O delegado Alberto Pereira Matheus Júnior, da 1ª Delegacia de Roubos e Extorsões (DRRE), afirmou na tarde de hoje que o grupo de crackers preso em flagrante chegou a obter R$ 450 mil em duas noites. Segundo as investigações, eles rastreavam e subtraíam dinheiro de contas bancárias por meio da Internet. O dinheiro, segundo a polícia, servia para quitar dívidas de veículos e outros bens móveis. A participação de cerca de 30 lojas de carros será investigada.
A assessoria do Departamento de Investigação contra Crime Organizado (Deic) chegou a divulgar hoje que a conta da ex-senadora Heloísa Helena havia sido invadida, mas voltou atrás e disse que a vítima pode ter sido um homônimo. Segundo o Deic, eles subtraíram dinheiro de pelo menos 3 mil usuários e chegaram a obter dados de 10 mil contas.

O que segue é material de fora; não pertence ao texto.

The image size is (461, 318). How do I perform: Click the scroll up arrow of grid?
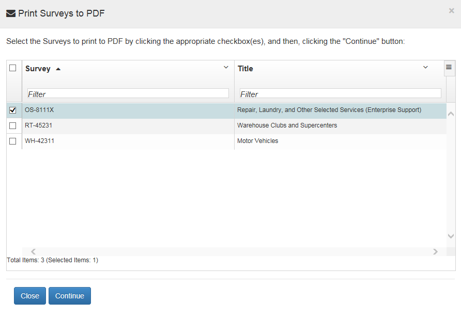(450, 114)
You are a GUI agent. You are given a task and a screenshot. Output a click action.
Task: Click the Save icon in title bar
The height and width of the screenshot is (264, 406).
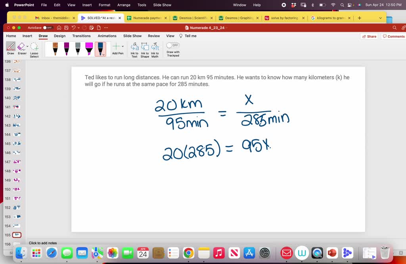pyautogui.click(x=66, y=28)
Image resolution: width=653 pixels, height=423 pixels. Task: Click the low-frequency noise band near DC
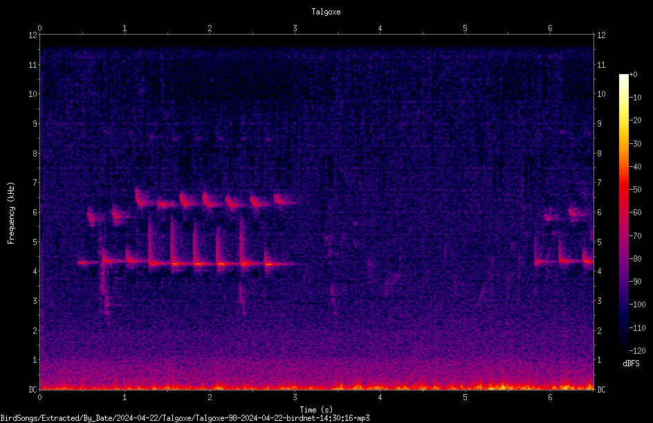[x=317, y=384]
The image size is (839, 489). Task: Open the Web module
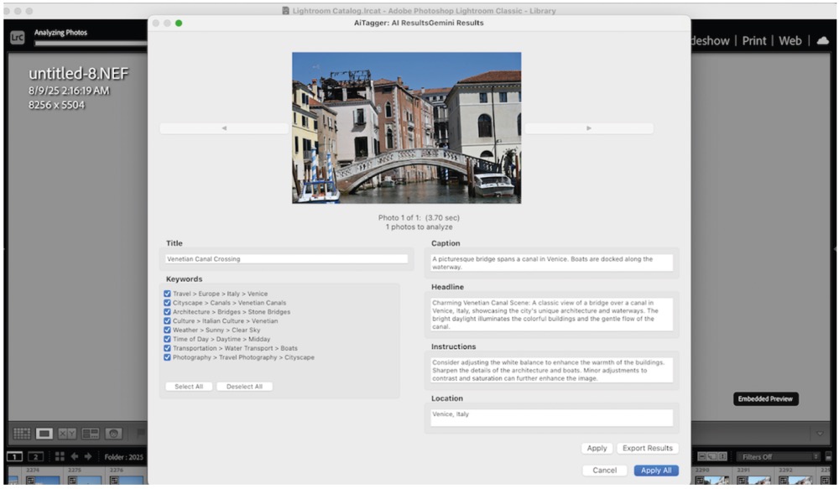point(790,40)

"Posso dizer que esta quadrilha é o que há de mais sofisticado neste tipo de delito", afirmou Matheus Júnior.
Um hacker é um especialista, alguém que conhece muito bem assuntos ligados à computação, equipamentos, redes, softwares. Quando esse conhecimento é utilizado para ações criminosas, como invasão de redes e computadores ou roubo de dados, o sujeito que as pratica é chamado de cracker.

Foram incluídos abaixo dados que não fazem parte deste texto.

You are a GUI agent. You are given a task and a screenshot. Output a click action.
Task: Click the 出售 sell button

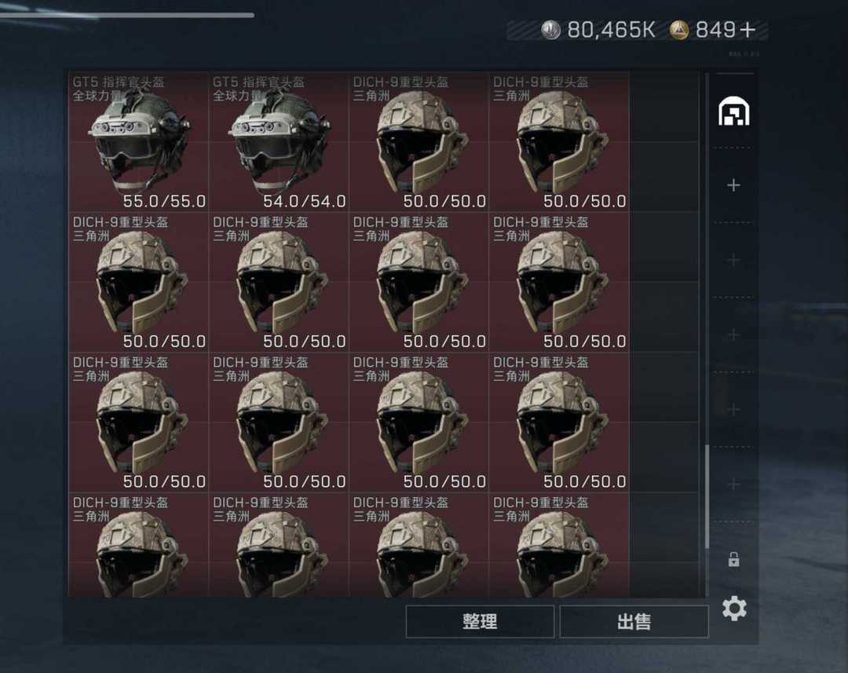click(634, 621)
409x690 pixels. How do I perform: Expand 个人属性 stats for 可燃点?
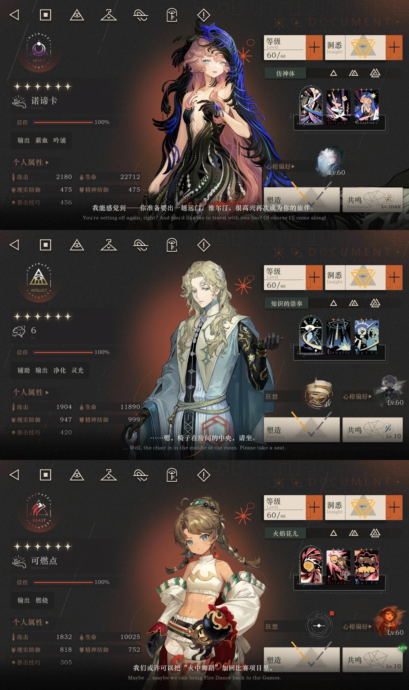(31, 623)
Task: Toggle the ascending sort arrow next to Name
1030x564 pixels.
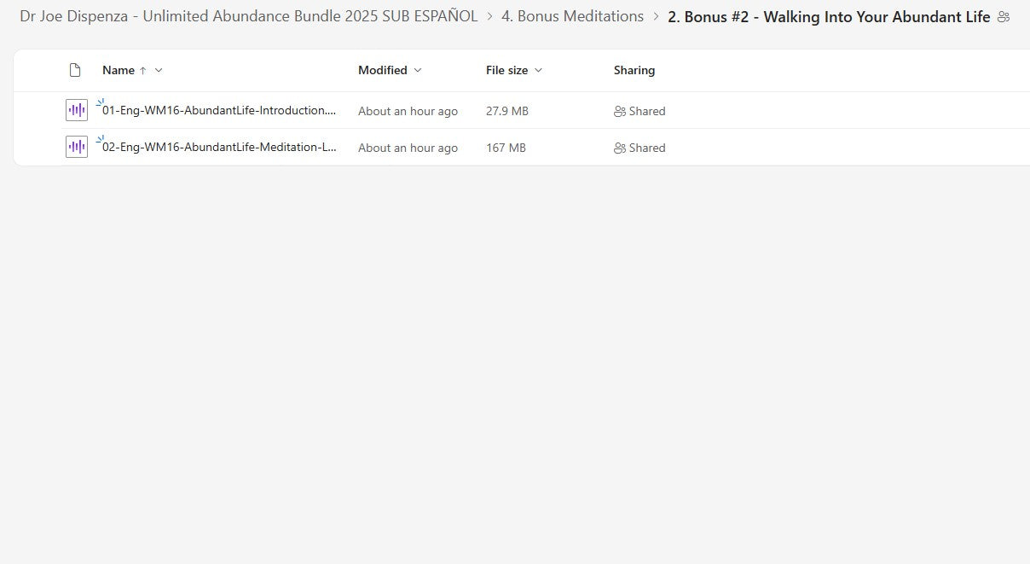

Segundo o delegado Alberto Pereira Matheus Júnior, titular da DRRE, o esquema chegou a disparar 150 mil spams em um período de um mês. "O usuário acessava seu saldo pela Internet e o programa travava a página, abrindo uma mensagem que pedia uma atualização de dados", disse o delegado. A partir disso, os suspeitos teriam acesso a todos os dados bancários que a vítima digitasse no computador, podendo realizar as transações em sua conta.
O grupo era investigado desde janeiro. Os policiais descobriram que quatro integrantes marcaram uma reunião em um apartamento na rua Benjamin Capusso. A equipe deteve no local o empresário Jéferson Rosa de Avelar, 29 anos, dono de uma empresa de plásticos, seu irmão, o gesseiro Ugo Rosa de Avelar, o também gesseiro Fabiano Aparecido da Silva Araújo, ambos de 25 anos, e o vendedor Marcos Antônio de Oliveira, 46 anos. Todos têm nível superior ou cursam a universidade. Eles foram autuados em flagrante por furto mediante fraude e formação de quadrilha e, se condenados, podem pegar 12 anos de cadeia.
Os policiais apreenderam quatro computadores no local - dois notebooks e dois desktops.